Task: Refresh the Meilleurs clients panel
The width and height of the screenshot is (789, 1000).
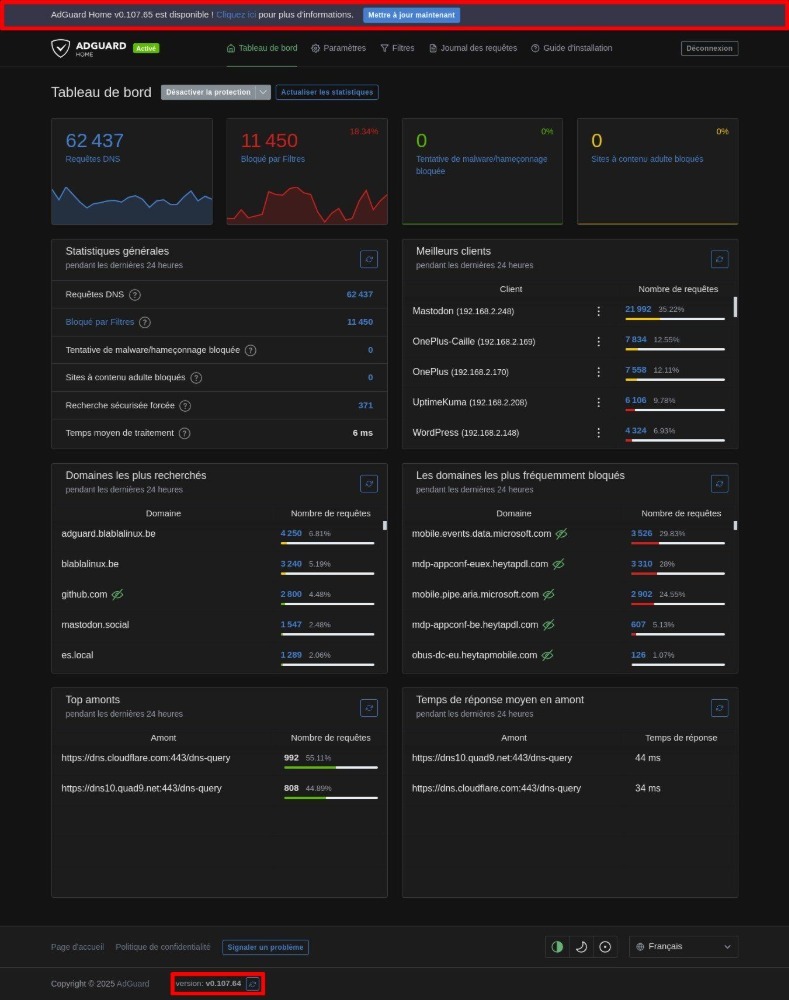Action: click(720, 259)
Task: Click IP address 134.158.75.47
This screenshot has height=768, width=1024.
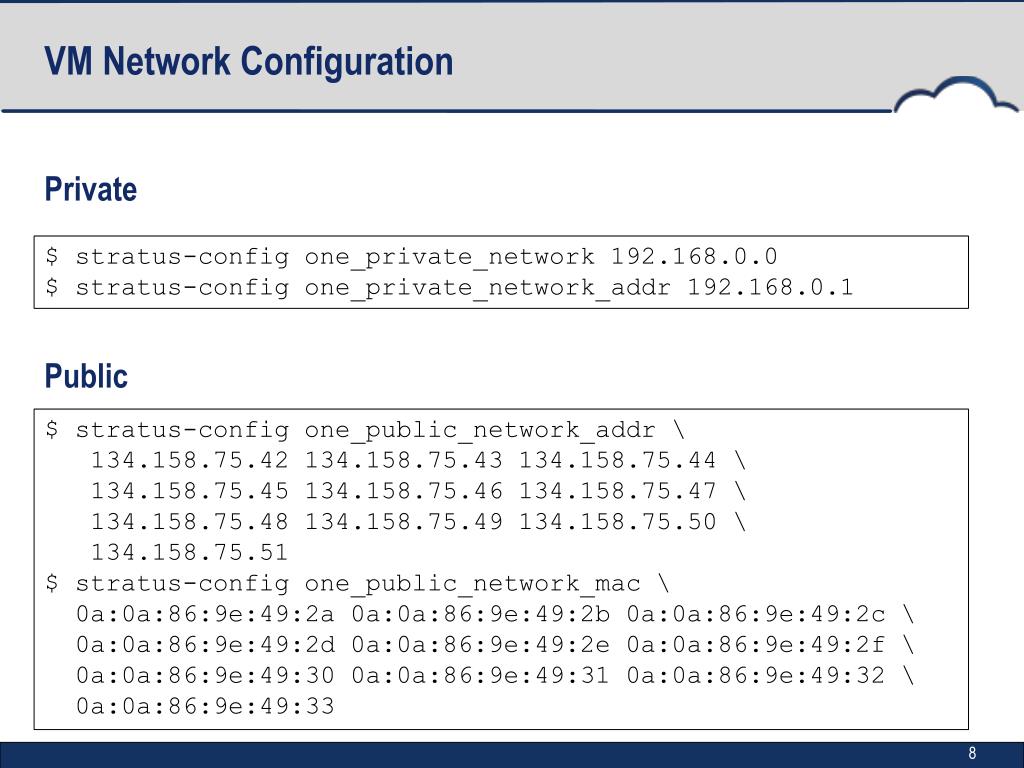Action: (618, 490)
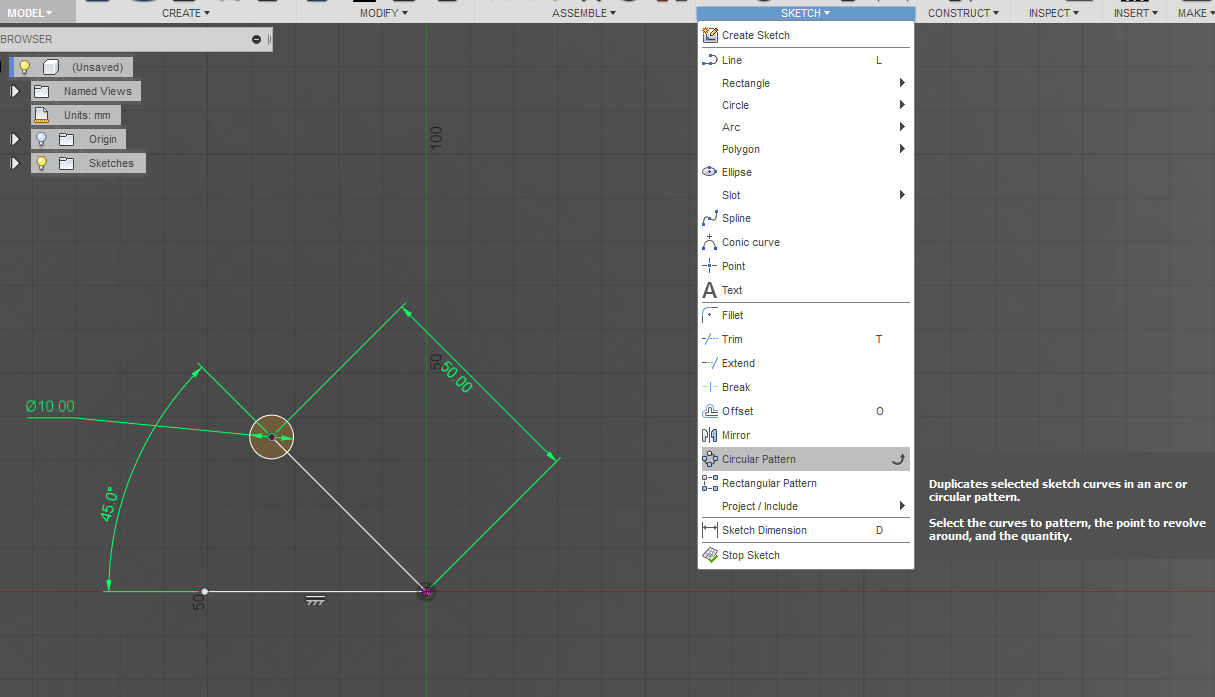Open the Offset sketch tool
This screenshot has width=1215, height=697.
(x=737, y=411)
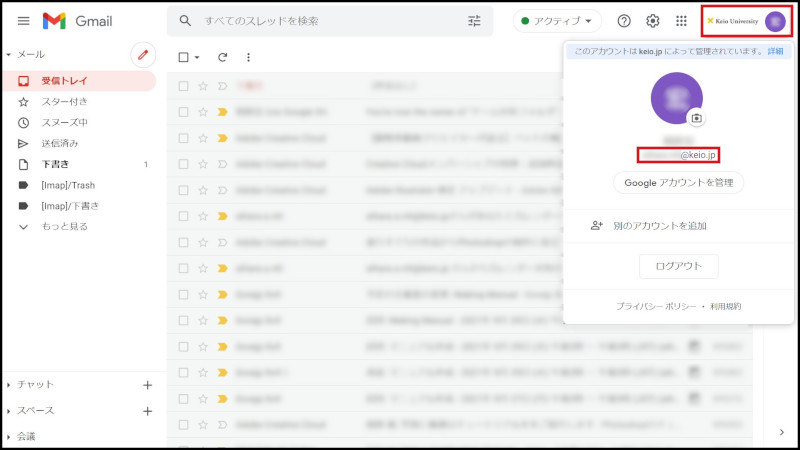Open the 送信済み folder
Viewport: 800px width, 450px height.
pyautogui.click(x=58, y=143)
+++++
DIRECTIONS - Can you put every line of the records above into a Markdown table with the columns Row and Line, numbering the rows and skipping any blank lines? Leave the pictures out of the table.

EXERCISE OUTPUT -
| Row | Line |
|---|---|
| 1 | Task: Refresh the Meilleurs clients panel |
| 2 | The width and height of the screenshot is (789, 1000). |
| 3 | Action: click(720, 259) |
| 4 | Task: Click IP address 134.158.75.47 |
| 5 | This screenshot has height=768, width=1024. |
| 6 | Action: (618, 490) |
| 7 | Open the Offset sketch tool |
| 8 | This screenshot has width=1215, height=697. |
| 9 | (x=737, y=411) |
| 10 | Open the 送信済み folder |
| 11 | Viewport: 800px width, 450px height. |
| 12 | pyautogui.click(x=58, y=143) |